__DATA__.

__________________________________________________

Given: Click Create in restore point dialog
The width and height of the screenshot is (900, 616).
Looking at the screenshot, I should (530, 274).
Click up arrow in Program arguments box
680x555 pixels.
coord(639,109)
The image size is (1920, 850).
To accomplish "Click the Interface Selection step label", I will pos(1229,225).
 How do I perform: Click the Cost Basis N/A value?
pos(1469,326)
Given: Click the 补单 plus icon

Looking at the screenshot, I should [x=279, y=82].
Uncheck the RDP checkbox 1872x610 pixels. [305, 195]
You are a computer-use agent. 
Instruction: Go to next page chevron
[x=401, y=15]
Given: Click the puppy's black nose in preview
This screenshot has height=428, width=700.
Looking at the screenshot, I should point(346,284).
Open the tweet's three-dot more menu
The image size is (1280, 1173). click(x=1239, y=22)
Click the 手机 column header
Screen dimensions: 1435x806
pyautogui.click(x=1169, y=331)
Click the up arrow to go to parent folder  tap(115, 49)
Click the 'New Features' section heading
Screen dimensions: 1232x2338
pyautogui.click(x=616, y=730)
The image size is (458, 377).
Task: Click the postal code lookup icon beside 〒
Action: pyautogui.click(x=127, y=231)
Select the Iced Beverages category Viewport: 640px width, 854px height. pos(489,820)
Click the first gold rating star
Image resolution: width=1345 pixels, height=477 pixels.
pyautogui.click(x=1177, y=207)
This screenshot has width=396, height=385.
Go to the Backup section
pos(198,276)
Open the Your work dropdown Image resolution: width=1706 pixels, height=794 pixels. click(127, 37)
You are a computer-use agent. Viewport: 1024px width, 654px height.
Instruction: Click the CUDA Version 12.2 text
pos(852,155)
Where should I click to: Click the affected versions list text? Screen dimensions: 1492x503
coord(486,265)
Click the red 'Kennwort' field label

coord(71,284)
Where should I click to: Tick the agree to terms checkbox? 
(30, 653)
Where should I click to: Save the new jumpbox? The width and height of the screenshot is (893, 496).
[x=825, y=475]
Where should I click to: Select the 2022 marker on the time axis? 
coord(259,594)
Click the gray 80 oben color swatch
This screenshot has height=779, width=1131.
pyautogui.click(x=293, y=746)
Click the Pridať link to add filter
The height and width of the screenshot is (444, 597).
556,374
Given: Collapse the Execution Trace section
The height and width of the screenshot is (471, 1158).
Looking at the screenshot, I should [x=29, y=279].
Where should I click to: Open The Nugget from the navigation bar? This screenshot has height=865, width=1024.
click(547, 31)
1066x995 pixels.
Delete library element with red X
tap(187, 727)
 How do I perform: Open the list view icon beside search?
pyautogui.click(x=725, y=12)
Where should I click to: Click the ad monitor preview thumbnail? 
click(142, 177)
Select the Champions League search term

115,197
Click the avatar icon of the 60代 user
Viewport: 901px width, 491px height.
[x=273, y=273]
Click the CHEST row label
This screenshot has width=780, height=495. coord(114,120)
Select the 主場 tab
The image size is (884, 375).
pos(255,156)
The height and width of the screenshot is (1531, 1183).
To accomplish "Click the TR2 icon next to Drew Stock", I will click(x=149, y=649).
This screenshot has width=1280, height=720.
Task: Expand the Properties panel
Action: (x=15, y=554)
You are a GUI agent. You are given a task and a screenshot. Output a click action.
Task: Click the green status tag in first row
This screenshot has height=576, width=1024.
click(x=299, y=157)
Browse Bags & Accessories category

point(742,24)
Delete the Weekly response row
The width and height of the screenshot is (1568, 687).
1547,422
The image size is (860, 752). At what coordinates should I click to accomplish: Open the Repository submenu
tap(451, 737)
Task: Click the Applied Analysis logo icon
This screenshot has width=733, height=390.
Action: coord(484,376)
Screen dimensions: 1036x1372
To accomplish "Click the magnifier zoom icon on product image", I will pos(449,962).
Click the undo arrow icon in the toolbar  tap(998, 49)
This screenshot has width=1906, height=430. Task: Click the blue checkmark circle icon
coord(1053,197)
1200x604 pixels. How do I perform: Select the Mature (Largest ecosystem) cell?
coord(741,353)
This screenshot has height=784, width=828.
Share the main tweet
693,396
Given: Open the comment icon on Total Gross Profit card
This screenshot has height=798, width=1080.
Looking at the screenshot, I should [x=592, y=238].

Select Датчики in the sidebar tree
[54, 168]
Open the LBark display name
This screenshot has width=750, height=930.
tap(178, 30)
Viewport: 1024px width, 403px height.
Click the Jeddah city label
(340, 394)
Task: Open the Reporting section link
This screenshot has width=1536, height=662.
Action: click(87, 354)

__________________________________________________

__REQUIREMENT__. Identify the lines above with the word "first". Copy them.

__TASK RESPONSE__.
Click the first gold rating star
Task: Click the green status tag in first row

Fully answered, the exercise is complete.